The current iGEM Part repository has two BioBricks available of xylE. One contained xylE with its native ribosome-binding site (part: J33204), while the other part contained xylE under the glucose-repressible promoter cstA (Part: K118021). Given that E. coli is grown in the presence of glucose, we designed a new construct to keep xylE repressed by using the TetR promoter (Part:R0040).
Catechol 2,3-dioxygenase is an extradiol dioxygenase which cleaves catechol adjacent to the two hydroxyl groups. When this occurs 2-hydroxymuconate semialdehyde is produced, which is yellow in colour. This change in colour allows for visual assay to assess the activity of XylE.

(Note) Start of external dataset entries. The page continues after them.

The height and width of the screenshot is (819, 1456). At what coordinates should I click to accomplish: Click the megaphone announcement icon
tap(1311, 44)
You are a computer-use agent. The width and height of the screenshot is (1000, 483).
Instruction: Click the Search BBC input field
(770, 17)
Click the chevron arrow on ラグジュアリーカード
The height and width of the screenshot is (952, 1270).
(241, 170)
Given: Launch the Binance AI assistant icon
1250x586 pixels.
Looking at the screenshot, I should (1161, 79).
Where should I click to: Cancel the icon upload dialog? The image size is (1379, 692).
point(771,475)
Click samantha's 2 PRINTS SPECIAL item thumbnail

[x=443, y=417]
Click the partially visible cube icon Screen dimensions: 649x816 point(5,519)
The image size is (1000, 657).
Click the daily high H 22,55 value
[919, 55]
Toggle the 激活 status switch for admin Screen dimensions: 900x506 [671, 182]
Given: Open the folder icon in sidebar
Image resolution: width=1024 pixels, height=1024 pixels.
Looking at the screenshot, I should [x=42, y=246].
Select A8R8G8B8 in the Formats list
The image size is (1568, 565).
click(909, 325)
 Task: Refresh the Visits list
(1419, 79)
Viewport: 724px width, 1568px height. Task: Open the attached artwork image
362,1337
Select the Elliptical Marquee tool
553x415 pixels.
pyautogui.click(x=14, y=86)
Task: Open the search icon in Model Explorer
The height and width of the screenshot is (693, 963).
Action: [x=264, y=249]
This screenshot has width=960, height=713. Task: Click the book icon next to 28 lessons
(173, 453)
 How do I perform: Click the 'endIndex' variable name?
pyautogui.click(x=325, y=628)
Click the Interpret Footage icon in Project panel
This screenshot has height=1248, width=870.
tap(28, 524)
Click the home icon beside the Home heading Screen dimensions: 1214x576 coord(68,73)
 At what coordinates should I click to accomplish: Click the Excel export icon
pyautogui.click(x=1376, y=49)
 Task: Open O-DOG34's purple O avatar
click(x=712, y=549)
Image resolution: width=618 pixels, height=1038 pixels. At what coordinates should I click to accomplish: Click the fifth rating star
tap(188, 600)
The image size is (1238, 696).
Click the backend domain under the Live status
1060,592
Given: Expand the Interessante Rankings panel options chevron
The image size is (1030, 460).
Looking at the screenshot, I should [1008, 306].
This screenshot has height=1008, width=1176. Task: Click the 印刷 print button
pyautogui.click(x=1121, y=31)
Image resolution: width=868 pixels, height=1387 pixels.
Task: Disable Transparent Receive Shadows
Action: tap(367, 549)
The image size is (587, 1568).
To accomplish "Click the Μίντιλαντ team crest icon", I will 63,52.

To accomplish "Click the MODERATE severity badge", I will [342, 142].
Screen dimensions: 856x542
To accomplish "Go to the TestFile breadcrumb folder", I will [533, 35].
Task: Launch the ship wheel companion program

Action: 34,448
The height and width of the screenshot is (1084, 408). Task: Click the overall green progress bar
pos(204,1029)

The visual assays were performed with E.coli cells transformed with K118021 as well as with E.coli cells transformed with the newly constructed part (K902048) by bringing the supernatant of an overnight culture to a concentration of 0.1 M of catechol. When the part K118021 was used, the pellet was first washed in M9-MM and centrifuged before catechol was added to the supernatant. This was done to avoid the glucose in the LB from repressing the cstA promoter (K118011). The catechol was added to the supernatant because the reaction takes place outside of the cell. Within minutes of the addition of catechol to the supernatant, the solution turned from the pale yellow of LB to a bright yellow. This assay was completed by following the previous assay done by the 2008 Edinburgh iGEM team.
Given that the Catechol 2,3-dioxygenase reaction is extracellular, it creates a possible scenario in which cells with the xylE construct are co-cultured with Petrobrick containing cells to cooperatively metabolise catechol into hydrocarbons.